The house faces south onto Burnham Street, with a terrace and planter at the facade. There are no gutters on the house, which has a gently sloped flat roof. Water is directed to a downspout at the chimney, which also has vents receiving air from soffit openings and a kitchen vent. This circulation system aided in cooling the house during the summer. The terrace, enclosed by a previous owner, was reopened and restored in 2009.

Funded partially through a 2006 Save America’s Treasures grant, the Arthur L. Richards Small House was recently restored by the Frank Lloyd Wright WHTP. Restoration began in the fall of 2008 and was completed in 2009. Prior to construction, extensive research was done to come up with necessary details to ensure an accurate restoration. Included in this research was an examination of the exterior stucco. An earlier repair added about three inches of stucco on metal lath which obscured the original. Historical research supplemented by the removal of the later stucco repair, determined that Wright used a tinted finish stucco “seeded” with quartzite and granite giving it an iridescent finish in grey tones.
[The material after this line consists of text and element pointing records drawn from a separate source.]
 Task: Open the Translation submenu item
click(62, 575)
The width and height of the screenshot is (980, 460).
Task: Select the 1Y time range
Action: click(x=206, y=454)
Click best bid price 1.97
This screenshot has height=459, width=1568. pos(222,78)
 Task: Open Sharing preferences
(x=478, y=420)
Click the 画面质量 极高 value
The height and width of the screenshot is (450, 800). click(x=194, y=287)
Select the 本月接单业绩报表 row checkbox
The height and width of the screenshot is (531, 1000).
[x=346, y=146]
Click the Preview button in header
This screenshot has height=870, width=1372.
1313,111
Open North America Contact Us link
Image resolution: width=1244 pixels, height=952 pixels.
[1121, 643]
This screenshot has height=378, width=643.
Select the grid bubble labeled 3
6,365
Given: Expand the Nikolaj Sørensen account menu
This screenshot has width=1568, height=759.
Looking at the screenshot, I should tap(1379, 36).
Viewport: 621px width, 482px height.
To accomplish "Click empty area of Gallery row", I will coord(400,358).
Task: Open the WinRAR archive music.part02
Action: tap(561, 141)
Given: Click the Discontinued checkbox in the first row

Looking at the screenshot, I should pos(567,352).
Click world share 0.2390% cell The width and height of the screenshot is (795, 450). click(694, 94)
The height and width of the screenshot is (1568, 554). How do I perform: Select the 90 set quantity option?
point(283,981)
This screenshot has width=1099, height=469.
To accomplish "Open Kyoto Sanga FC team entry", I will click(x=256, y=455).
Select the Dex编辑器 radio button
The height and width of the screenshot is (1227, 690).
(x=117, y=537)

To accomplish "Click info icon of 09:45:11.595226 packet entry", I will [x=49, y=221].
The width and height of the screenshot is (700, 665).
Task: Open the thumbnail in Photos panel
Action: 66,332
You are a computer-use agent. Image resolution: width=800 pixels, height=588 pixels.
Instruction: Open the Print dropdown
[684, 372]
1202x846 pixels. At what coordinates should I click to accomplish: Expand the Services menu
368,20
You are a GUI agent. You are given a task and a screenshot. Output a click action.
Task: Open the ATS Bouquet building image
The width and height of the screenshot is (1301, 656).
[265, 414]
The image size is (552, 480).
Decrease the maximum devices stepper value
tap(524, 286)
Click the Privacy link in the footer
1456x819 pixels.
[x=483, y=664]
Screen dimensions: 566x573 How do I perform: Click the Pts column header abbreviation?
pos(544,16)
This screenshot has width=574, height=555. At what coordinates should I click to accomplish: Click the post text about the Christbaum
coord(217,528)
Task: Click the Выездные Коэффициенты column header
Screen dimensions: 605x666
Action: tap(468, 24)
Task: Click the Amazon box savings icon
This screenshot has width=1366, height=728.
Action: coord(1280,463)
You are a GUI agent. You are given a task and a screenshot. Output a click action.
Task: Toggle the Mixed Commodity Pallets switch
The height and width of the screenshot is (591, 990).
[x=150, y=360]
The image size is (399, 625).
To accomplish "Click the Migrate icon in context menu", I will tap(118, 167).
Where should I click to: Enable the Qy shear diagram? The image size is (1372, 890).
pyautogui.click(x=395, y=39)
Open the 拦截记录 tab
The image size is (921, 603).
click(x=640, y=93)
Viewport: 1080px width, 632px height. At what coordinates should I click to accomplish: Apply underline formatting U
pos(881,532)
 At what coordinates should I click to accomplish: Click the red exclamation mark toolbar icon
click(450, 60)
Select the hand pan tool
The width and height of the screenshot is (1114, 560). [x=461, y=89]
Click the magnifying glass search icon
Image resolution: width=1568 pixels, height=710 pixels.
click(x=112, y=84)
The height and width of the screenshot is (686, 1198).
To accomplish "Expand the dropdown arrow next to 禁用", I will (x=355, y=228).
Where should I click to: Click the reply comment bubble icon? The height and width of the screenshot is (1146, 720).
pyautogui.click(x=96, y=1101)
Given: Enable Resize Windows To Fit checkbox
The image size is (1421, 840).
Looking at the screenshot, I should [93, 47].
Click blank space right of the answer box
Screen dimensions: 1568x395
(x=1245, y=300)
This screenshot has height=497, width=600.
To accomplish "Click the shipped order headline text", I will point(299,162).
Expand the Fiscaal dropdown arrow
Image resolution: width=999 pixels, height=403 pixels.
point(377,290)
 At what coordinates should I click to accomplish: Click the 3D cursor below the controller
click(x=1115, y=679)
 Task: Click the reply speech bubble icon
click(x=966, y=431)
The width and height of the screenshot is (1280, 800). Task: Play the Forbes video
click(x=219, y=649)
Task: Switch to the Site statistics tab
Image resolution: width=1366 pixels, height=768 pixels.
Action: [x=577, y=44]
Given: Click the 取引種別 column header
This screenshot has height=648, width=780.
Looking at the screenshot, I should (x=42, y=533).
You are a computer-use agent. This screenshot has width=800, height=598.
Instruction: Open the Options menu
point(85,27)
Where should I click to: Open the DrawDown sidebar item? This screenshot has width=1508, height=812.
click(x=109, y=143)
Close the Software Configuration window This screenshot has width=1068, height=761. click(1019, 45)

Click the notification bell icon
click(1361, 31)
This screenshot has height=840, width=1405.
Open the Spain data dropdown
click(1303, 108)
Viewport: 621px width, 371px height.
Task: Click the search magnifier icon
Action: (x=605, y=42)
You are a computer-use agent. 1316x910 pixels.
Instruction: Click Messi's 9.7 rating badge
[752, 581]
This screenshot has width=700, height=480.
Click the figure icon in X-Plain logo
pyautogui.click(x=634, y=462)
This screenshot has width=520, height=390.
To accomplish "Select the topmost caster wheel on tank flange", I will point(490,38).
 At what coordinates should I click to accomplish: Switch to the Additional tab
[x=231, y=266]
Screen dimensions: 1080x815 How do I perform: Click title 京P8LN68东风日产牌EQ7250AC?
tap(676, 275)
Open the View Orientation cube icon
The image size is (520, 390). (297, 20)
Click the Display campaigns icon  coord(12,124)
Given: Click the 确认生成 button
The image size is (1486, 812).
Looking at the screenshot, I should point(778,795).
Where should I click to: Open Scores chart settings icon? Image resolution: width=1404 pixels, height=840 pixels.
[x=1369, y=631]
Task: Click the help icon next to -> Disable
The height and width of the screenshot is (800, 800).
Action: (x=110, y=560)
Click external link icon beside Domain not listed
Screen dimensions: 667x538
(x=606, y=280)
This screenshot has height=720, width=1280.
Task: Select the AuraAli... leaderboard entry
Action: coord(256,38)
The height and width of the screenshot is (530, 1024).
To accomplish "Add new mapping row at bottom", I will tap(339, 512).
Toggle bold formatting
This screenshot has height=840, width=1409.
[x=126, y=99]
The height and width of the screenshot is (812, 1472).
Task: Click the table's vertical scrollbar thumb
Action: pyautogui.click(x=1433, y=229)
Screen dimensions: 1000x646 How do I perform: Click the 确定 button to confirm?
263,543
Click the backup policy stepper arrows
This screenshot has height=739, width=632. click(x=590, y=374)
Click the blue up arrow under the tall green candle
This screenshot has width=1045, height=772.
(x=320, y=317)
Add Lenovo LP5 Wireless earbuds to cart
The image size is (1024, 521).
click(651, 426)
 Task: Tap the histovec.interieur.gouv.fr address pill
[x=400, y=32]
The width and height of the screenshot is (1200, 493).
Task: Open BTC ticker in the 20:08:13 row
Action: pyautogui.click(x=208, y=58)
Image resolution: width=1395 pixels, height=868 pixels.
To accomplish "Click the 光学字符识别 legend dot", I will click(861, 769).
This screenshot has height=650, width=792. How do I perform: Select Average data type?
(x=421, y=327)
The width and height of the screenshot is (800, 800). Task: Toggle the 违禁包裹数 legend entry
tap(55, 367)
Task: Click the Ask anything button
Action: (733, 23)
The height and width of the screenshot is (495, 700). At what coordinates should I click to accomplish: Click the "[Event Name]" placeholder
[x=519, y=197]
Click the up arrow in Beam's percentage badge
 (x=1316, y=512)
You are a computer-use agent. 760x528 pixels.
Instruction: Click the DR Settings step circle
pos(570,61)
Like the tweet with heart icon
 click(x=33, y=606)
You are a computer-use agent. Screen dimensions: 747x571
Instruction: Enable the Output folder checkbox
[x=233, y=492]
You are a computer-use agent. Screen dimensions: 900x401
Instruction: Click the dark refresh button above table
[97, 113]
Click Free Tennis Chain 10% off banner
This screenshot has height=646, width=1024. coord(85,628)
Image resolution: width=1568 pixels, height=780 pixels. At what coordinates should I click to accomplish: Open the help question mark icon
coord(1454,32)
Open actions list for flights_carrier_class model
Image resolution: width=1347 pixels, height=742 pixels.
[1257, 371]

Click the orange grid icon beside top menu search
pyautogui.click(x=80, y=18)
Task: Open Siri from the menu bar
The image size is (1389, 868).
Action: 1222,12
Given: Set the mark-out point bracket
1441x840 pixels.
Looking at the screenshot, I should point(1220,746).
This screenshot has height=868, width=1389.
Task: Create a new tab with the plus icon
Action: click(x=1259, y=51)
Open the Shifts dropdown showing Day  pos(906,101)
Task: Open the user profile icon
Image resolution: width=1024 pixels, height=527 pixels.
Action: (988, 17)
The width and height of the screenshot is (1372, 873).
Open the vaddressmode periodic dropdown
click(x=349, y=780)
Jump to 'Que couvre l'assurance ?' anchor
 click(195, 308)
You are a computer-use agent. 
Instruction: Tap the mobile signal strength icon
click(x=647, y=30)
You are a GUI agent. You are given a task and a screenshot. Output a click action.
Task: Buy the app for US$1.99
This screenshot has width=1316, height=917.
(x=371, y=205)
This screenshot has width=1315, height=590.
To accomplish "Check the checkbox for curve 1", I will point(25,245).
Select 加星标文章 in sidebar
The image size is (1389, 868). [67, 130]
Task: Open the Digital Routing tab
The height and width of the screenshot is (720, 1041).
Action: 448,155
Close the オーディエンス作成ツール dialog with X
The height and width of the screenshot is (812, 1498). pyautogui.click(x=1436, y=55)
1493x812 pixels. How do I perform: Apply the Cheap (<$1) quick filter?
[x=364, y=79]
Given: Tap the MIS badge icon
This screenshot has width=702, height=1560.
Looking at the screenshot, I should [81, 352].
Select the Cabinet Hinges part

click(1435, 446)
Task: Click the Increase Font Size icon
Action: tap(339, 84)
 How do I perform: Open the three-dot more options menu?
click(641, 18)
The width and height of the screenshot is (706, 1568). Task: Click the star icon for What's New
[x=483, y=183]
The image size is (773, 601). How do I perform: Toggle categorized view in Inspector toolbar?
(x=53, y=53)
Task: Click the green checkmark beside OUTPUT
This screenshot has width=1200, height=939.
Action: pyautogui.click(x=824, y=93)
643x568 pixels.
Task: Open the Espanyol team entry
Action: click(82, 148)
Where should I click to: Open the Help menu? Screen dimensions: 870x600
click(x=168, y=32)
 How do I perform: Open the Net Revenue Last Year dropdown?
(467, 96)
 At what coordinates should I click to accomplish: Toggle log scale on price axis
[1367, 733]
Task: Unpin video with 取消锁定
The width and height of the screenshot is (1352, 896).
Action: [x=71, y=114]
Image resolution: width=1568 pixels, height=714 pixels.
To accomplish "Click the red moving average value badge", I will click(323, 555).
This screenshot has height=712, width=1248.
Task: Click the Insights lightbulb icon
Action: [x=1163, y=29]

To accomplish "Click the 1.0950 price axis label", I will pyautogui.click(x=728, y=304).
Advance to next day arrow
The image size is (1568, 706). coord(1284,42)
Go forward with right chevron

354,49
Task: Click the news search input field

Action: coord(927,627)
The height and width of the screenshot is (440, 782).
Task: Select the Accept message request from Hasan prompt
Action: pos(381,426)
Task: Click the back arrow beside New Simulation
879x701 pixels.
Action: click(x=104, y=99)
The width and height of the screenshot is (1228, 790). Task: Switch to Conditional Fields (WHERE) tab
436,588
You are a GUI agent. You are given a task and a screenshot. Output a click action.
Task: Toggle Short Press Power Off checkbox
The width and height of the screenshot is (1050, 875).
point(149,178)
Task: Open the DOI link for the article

During the process of restoration, sections of the exterior walls were completely stripped down to wall studs to allow for insulation. The roof was similarly dismantled and rebuilt. The dark brown trim color was revealed during careful removal of later paint layers. Decorative pressed metal fascia with a triangular pattern was fabricated to replace deteriorated portions and given a painted finish in blue-green to match the original color.

The interior of the house had been remodeled only slightly, so restoration focused on the kitchen and built-in cabinetry.

It is believed that twenty-five System-Built Homes were constructed, but only about fifteen survive. These homes can be found in Wisconsin, Illinois, Indiana, and Iowa. The only extant grouping is in the Burnham Street District in Milwaukee, Wisconsin, although there is another large collection in the Chicago area.